#### Your task:
The response should hold every record from the listing that follows, verbatim, and no pictures.

-- Records supplied follows --

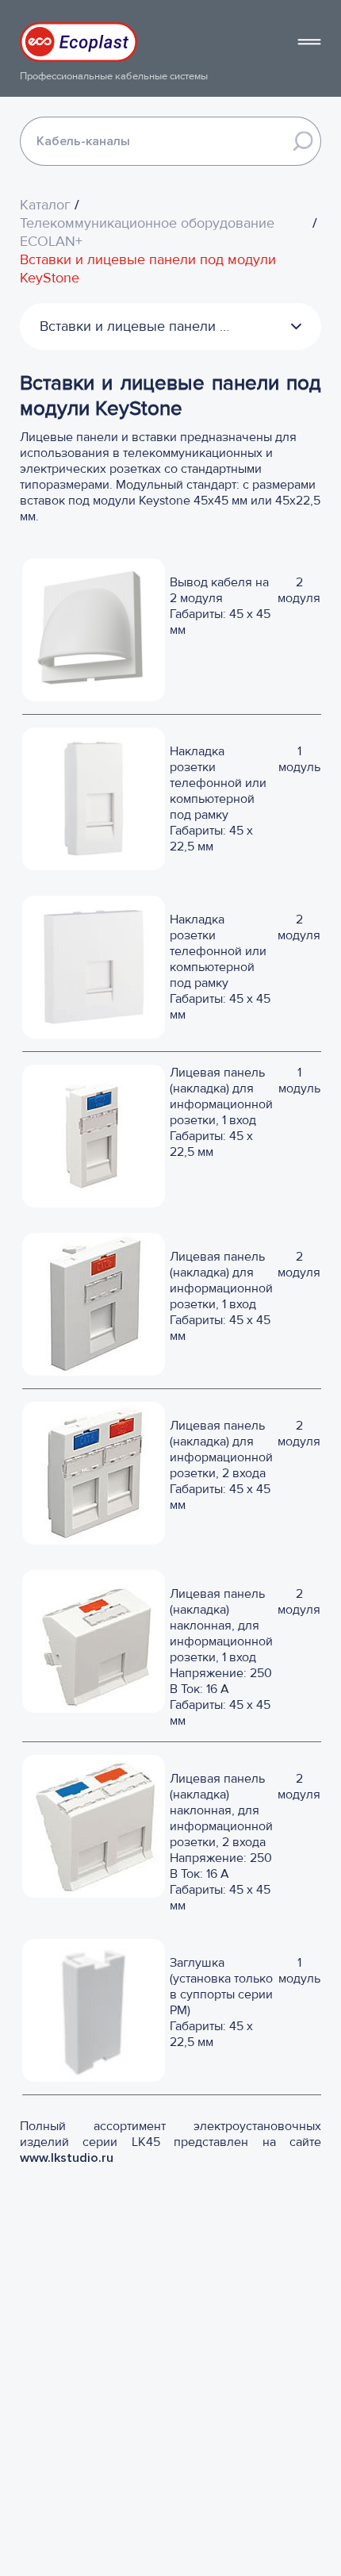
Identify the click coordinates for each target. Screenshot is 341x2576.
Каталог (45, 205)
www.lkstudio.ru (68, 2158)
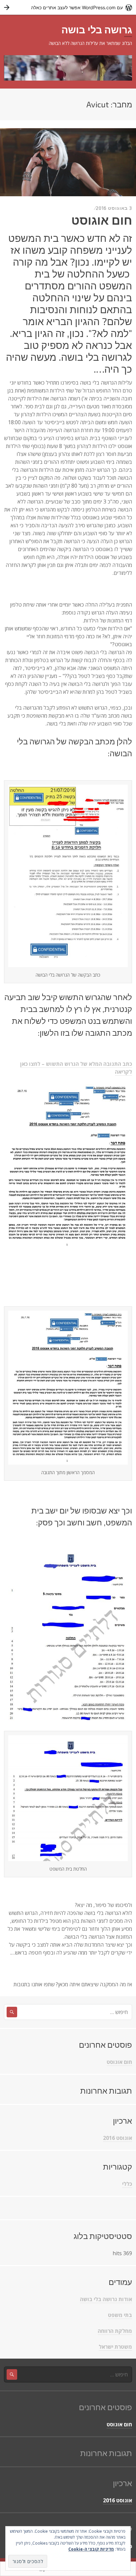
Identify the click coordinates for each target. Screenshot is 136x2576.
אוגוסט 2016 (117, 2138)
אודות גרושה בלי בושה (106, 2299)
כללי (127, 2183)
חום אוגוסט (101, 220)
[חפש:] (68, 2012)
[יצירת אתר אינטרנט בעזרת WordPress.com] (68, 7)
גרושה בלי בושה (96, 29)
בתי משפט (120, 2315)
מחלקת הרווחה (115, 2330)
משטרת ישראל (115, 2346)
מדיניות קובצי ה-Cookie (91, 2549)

-- Records supplied concluded --

#### Result of this task:
Identify the click coordinates for each target. Screenshot is 341x2576.
Каталог (45, 205)
www.lkstudio.ru (68, 2158)
Identify the click coordinates for each target. Screenshot is 136x2576.
אוגוסט 2016 (117, 2138)
אודות גרושה בלי בושה (106, 2299)
כללי (127, 2183)
חום אוגוסט (101, 220)
[חפש:] (68, 2012)
[יצירת אתר אינטרנט בעזרת WordPress.com] (68, 7)
גרושה בלי בושה (96, 29)
בתי משפט (120, 2315)
מחלקת הרווחה (115, 2330)
משטרת ישראל (115, 2346)
מדיניות קובצי ה-Cookie (91, 2549)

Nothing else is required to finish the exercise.